The Roombas steadfastly do their work. They drive headfirst into the giant pile, breaking the leaves down to fit into their little robot mouths, filling up their little robot stomachs. Once full, they scurry over to their port where another bigger vacuum sucks up their leaf bits and then go back on their way. Changnon even put a GoPro on top of one of the Roombas and hooked it up to a projector, so viewers can get a ground-level view of this work. Throughout the run of the show, she will replenish the dried leaves in the tank, keeping these Roombas extremely busy, and once the show is over Changnon is inviting viewers to come with her to ceremonially dump all the leaf bits in the Puget Sound.
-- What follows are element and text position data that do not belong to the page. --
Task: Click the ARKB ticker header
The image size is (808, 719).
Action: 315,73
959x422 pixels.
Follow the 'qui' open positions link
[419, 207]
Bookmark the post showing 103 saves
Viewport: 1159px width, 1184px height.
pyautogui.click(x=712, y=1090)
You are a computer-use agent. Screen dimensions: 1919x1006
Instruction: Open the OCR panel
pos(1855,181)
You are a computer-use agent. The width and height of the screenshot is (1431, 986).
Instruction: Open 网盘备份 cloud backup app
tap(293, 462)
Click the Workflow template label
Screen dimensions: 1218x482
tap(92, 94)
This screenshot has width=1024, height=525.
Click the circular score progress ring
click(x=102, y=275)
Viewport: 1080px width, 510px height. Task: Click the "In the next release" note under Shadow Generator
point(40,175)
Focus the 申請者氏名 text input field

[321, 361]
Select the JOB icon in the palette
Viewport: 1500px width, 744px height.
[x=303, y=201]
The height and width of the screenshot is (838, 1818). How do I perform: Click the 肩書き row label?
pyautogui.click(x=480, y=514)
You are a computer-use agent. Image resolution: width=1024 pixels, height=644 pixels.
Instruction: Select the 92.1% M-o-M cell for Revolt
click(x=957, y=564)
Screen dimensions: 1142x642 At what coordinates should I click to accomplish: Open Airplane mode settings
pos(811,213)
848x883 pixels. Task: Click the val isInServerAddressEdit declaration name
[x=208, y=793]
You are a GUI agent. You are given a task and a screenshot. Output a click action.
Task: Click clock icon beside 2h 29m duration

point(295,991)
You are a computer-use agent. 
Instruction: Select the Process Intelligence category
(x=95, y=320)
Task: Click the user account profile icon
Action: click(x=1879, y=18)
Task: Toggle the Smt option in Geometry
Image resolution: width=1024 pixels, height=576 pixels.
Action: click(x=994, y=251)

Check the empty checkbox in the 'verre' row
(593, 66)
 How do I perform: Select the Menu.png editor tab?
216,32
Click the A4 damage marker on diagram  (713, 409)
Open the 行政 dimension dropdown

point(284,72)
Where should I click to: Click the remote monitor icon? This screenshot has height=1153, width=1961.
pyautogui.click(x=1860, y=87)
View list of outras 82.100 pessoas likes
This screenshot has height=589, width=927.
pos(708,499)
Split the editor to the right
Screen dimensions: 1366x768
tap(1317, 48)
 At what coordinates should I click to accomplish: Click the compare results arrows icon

Watching this process from above is satisfying in the way that watching those carpet-cleaning TikToks is satisfying. The difference is that the Roombas' work in this exhibition feels much more participatory. Even though I've seen a similar one vacuum my parents' home a zillion times, in this context, I felt emotionally invested in these robots' impossible job.
Indeed, I saw my own personal obsessions, toxic thought loops, and griefs in their hamster wheel of cleaning. And there's a sense that—just like grieving—the Roombas' work will never end. Sure, the robots' work will literally end—the exhibition will close, Changnon will deconstruct the tank, and another artwork will occupy Method's space. But for as long as there are leaves to clean, those Roombas, in some universe, will be there quietly working away. In that way, perhaps it's actually comforting knowing that there is always something to clean, or a piece of a loved one to hold onto. It's almost as if they never truly went away.
Launa Changnon's I'm sorry for your loss will be up at Method Gallery through February 18. The gallery is open Friday noon-4 pm by appointment only and Saturday noon-4 pm with no appointment necessary. Changnon will also be hosting a First Thursday reception at Method on February 2 from 5-8 pm.